Source : Rapport du gouvernement sur la pauvreté en France, décembre 2012 (disponible sur
(1)Voir ASH n° 2794 du 25-01-13 p. 39.
(2) Cinq prestations ont été ciblées dans le cadre de cette recherche : le RSA (socle et activité), la CMU-C (couverture maladie universelle complémentaire), l’ACS (aide à l’acquisition d’une complémentaire santé), l’ASPA (allocation de solidarité aux personnes âgées) et les aides au logement (aide personnalisée au logement, allocation de logement familiale, allocation de logement sociale).

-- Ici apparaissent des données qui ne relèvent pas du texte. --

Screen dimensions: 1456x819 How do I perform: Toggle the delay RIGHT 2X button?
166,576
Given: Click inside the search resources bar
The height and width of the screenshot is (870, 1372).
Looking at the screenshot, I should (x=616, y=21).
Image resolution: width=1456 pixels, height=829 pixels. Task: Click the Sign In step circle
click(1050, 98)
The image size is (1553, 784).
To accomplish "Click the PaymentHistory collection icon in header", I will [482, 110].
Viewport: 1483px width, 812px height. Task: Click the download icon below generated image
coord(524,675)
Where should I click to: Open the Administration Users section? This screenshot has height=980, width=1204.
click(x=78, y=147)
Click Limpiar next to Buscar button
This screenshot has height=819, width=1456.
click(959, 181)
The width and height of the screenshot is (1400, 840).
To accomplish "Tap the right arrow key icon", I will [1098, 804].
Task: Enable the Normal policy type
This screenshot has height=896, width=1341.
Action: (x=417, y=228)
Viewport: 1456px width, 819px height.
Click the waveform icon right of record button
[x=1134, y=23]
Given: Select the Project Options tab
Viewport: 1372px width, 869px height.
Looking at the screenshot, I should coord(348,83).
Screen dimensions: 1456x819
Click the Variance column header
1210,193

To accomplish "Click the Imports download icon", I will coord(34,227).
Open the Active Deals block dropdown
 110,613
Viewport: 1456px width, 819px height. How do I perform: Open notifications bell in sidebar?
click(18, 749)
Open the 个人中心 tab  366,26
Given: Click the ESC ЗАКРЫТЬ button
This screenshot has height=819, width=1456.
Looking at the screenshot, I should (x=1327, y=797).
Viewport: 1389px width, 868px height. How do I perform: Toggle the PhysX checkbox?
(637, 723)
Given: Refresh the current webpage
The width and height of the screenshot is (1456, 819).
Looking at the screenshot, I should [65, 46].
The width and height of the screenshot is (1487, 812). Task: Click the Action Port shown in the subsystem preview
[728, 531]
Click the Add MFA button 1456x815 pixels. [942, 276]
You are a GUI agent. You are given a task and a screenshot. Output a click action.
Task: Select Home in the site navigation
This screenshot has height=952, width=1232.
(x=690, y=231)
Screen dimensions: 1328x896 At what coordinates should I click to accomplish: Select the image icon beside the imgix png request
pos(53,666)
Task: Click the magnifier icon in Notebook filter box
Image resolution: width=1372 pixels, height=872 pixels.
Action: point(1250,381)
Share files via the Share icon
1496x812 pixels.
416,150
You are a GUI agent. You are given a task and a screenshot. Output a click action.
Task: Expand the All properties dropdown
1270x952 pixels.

(3) Celle-ci comprend Carmaux, Blaye-les-Mines et Saint-Benoît-de-Carmaux.
(4) 55 % concernent la santé, 26 % la famille, 16 % la retraite, 3 % les prestations extra-légales.
(5) Le Centre d’analyse stratégique préconise d’utiliser les nouvelles technologies de l’information et de la communication pour faciliter et systématiser la détection des fraudes, des indus et des cas de non-recours – Voir ASH n° 2785 du 30-11-12, p. 8.
(6) Voir ASH n° 2801 du 15-03-13, p. 12.